* PROVIDED TEXT:
All of lore.kernel.org
 help / color / mirror / Atom feed
From: Peter Lieven <pl@kamp.de>
To: Stefan Hajnoczi <stefanha@gmail.com>
Cc: kwolf@redhat.com, jcody@redhat.com, jsnow@redhat.com,
	qemu-devel@nongnu.org, qemu-block@nongnu.org
Subject: Re: [Qemu-devel] [PATCH 3/4] ide: add support for cancelable read requests
Date: Tue, 27 Oct 2015 11:58:55 +0100	[thread overview]
Message-ID: <562F58EF.9050709@kamp.de> (raw)
In-Reply-To: <20151026103949.GA20111@stefanha-x1.localdomain>

Am 26.10.2015 um 11:39 schrieb Stefan Hajnoczi:
> On Mon, Oct 12, 2015 at 02:27:24PM +0200, Peter Lieven wrote:
>> this patch adds a new aio readv compatible function which copies
>> all data through a bounce buffer. The benefit is that these requests
>> can be flagged as canceled to avoid guest memory corruption when
>> a canceled request is completed by the backend at a later stage.
>>
>> If an IDE protocol wants to use this function it has to pipe
>> all read requests through ide_readv_cancelable and it may then
>> enable requests_cancelable in the IDEState.

* SUPPLIED MATERIAL:

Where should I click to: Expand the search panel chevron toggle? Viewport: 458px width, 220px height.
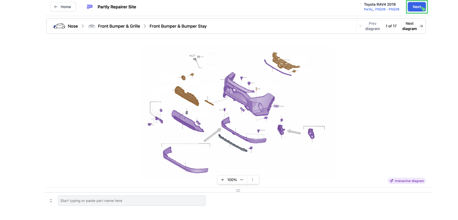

* STATED PROBLEM A: According to the IDE patch thread, what does the new aio readv compatible function copy all data through?
* STATED PROBLEM B: Carry on the IDE patch thread from its last line.

* RIGHT ANSWER A: A bounce buffer.

* RIGHT ANSWER B:
>>
>> If this state is enable we can avoid the blocking blk_drain_all
>> in case of a BMDMA reset.
>>
>> Currently only read operations are cancelable thus we can only
>> use this logic for read-only devices.
> Naming is confusing here.  Requests are already "cancelable" using
> bdv_aio_cancel().
>
> Please use a different name, for example "orphan" requests.  These are
> requests that QEMU still knows about but the guest believes are
> complete.  Or maybe "IDEBufferedRequest" since data is transferred
> through a bounce buffer.
>
>> Signed-off-by: Peter Lieven <pl@kamp.de>
>> ---
>>   hw/ide/core.c     | 54 ++++++++++++++++++++++++++++++++++++++++++++++++++++++
>>   hw/ide/internal.h | 16 ++++++++++++++++
>>   hw/ide/pci.c      | 42 ++++++++++++++++++++++++++++--------------
>>   3 files changed, 98 insertions(+), 14 deletions(-)
>>
>> diff --git a/hw/ide/core.c b/hw/ide/core.c
>> index 317406d..24547ce 100644
>> --- a/hw/ide/core.c
>> +++ b/hw/ide/core.c
>> @@ -561,6 +561,59 @@ static bool ide_sect_range_ok(IDEState *s,
>>       return true;
>>   }
>>   
>> +static void ide_readv_cancelable_cb(void *opaque, int ret)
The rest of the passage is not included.